Your instructions -
Write out, please, each line from the one containing "The image size is (1344, 868)." to the final line of the data, both included, exactly and without pictures.

Recorded data -
= = =

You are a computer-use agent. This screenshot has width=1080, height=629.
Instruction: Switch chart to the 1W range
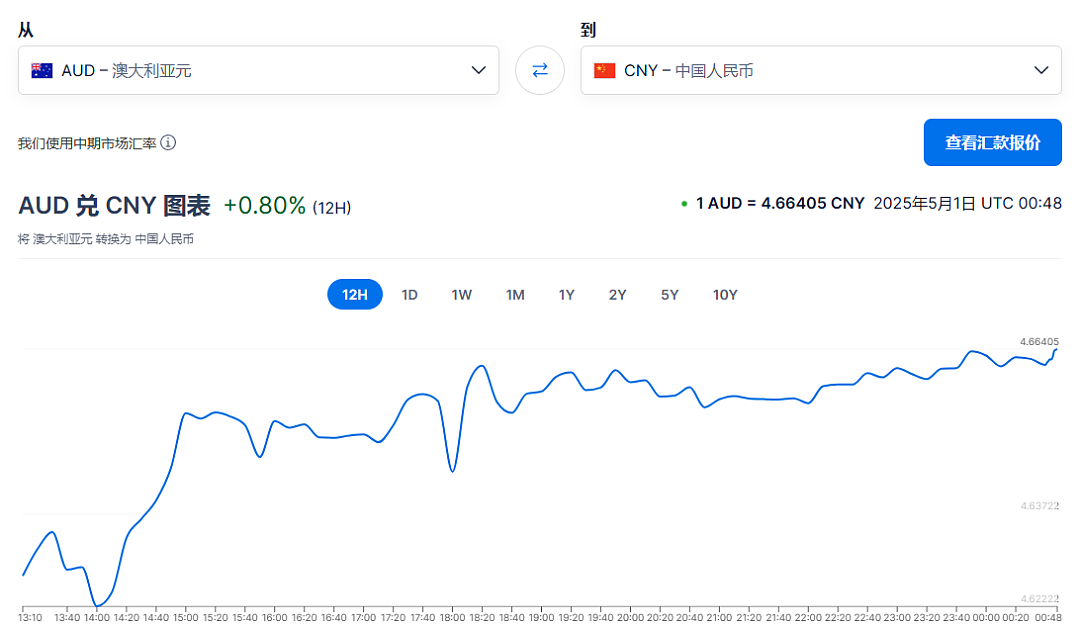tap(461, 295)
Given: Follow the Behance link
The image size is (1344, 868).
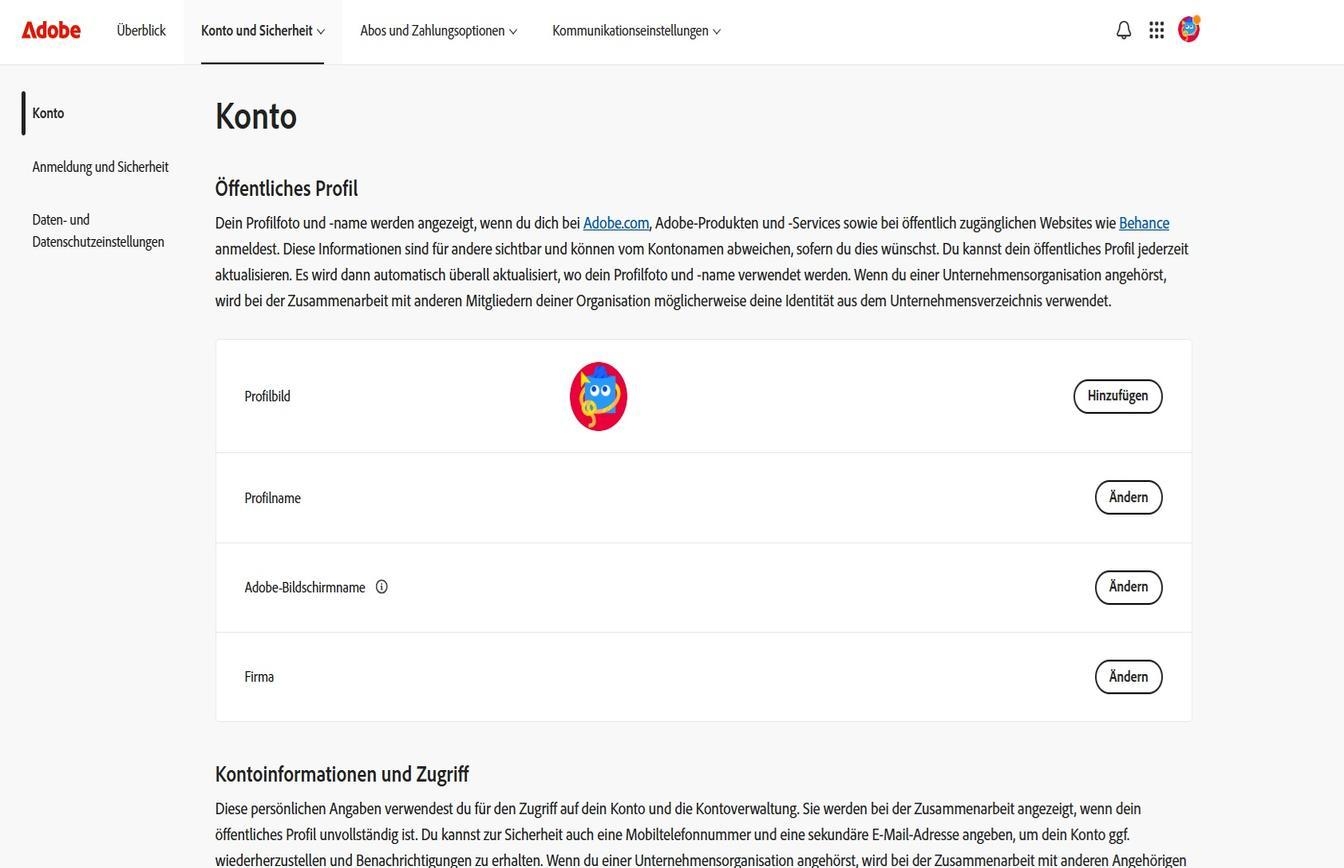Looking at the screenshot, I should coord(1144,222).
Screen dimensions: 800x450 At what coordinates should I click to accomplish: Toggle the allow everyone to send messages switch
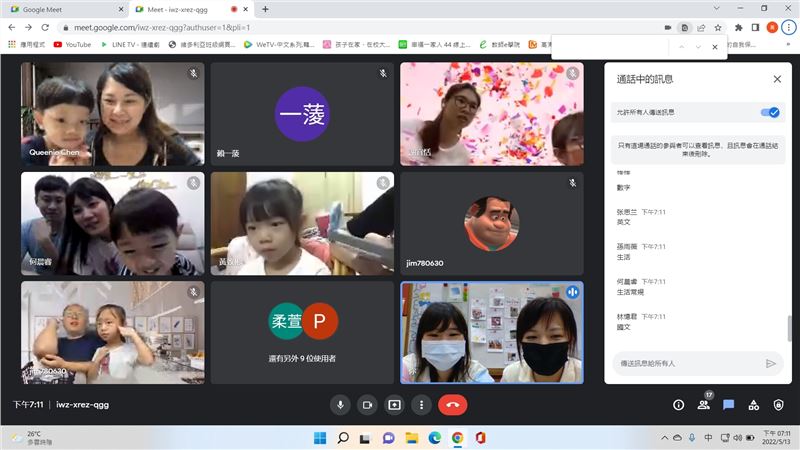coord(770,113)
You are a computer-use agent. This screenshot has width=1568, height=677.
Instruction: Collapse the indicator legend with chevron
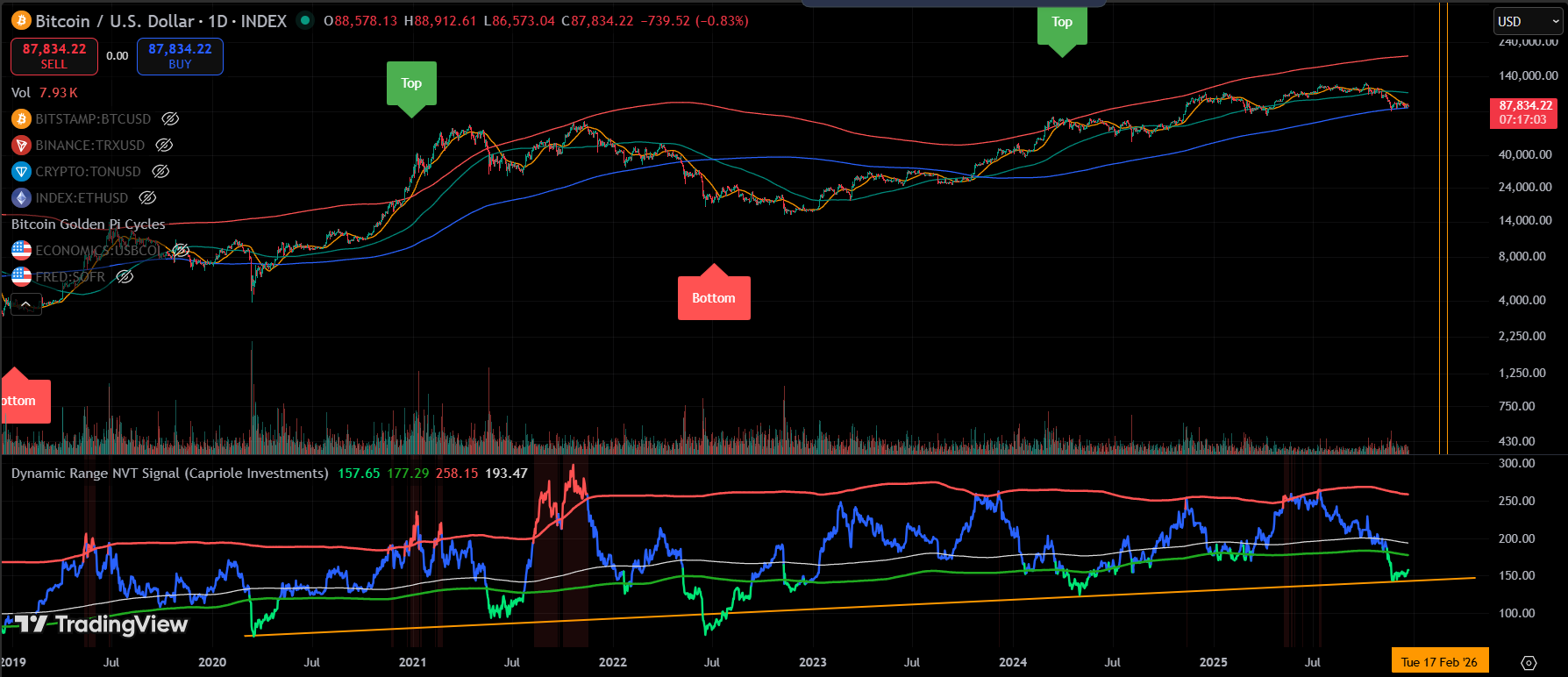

= = =

Result of the exercise -
The image size is (1344, 868).
Looking at the screenshot, I should coord(1144,222).
Screen dimensions: 800x450 At what coordinates should I click to accomplish: Toggle the allow everyone to send messages switch
coord(770,113)
You are a computer-use agent. This screenshot has width=1568, height=677.
Instruction: Collapse the indicator legend with chevron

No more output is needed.